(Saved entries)
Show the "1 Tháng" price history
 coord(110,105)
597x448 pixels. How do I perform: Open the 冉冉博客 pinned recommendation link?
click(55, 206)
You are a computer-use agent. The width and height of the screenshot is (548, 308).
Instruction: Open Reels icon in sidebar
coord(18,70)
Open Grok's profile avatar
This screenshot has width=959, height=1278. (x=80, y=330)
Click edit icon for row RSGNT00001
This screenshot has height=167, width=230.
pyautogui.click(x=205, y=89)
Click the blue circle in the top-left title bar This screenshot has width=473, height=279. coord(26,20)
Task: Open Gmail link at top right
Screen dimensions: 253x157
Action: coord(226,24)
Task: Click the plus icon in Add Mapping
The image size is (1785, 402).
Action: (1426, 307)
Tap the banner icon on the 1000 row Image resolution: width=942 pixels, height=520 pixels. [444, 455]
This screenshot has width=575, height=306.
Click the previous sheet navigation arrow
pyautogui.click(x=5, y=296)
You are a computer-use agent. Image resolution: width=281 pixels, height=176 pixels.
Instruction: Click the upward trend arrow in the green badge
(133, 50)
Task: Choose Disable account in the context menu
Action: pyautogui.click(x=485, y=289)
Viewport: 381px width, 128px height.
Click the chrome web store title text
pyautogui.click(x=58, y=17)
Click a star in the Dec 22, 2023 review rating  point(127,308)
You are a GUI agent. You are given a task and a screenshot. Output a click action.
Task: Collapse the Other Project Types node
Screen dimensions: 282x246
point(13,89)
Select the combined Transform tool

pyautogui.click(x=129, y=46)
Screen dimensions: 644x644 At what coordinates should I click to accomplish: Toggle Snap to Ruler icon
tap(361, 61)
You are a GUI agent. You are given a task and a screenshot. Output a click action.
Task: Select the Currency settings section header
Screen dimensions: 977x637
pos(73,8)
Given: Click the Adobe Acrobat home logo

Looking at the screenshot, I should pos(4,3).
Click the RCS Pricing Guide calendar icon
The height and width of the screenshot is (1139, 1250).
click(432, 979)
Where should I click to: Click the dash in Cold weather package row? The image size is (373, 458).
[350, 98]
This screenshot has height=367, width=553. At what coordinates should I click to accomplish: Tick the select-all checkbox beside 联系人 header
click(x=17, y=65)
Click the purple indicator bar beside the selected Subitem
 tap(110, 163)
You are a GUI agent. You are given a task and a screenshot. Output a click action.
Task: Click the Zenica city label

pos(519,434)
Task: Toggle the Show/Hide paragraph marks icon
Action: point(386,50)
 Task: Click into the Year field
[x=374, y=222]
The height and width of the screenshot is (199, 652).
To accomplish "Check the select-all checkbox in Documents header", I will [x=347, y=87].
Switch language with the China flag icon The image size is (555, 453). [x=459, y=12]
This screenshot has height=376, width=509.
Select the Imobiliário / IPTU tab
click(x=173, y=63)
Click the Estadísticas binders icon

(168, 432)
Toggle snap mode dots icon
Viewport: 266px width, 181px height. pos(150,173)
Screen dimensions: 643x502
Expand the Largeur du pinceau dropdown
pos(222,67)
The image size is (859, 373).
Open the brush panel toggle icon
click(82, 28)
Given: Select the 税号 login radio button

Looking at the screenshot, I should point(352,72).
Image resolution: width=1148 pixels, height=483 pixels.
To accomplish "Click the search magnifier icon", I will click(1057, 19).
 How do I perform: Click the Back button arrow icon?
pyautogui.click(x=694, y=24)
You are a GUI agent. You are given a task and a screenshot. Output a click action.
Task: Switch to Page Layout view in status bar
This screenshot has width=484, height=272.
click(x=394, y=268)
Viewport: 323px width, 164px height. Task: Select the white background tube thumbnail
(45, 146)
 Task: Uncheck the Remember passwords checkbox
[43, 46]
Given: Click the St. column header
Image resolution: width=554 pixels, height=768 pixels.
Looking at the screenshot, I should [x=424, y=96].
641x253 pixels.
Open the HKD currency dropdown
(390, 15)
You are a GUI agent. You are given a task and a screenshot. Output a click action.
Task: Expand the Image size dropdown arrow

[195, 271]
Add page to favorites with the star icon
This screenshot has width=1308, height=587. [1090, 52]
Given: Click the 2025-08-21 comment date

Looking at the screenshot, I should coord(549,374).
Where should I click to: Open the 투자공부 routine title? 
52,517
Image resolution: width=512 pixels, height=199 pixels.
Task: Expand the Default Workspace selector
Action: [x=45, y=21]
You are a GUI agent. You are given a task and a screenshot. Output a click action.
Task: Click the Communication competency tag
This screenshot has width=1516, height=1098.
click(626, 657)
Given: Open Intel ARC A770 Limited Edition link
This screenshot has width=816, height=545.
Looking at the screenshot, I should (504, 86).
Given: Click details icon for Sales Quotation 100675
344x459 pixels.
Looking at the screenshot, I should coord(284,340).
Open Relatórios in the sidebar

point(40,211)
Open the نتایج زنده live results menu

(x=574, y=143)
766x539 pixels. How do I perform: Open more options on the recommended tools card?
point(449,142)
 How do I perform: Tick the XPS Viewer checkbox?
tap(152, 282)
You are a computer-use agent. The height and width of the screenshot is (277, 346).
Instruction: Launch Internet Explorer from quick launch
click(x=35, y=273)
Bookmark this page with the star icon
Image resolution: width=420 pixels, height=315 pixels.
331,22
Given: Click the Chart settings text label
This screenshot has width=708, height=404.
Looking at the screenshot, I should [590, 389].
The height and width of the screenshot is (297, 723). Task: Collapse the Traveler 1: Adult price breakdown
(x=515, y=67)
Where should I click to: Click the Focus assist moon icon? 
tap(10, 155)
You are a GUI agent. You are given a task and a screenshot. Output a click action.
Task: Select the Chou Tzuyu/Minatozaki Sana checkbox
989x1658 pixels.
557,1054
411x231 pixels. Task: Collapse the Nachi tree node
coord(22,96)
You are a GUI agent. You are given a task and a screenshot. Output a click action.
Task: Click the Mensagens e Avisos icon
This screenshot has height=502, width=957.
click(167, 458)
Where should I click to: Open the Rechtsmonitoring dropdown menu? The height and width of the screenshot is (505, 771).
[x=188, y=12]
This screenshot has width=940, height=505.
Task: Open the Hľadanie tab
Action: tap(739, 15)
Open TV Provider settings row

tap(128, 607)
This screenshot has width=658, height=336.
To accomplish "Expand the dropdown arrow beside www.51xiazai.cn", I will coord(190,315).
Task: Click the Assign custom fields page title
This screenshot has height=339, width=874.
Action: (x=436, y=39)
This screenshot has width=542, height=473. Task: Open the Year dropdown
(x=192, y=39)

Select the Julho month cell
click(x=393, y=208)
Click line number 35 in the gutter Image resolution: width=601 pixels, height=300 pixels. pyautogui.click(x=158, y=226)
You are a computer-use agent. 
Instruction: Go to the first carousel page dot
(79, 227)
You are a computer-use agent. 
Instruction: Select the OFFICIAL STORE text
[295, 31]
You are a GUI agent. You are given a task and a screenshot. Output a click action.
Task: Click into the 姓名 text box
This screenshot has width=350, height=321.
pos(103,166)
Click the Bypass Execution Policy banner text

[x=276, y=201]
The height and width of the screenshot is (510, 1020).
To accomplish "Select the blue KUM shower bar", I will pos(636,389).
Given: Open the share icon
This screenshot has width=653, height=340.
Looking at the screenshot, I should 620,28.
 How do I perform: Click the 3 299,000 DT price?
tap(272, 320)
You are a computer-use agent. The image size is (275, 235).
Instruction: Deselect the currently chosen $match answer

◆ **What you are asked to do**
Each line in the data above either holds "Switch" or does not. State how many do, as a bare number.

◆ **Result below**
2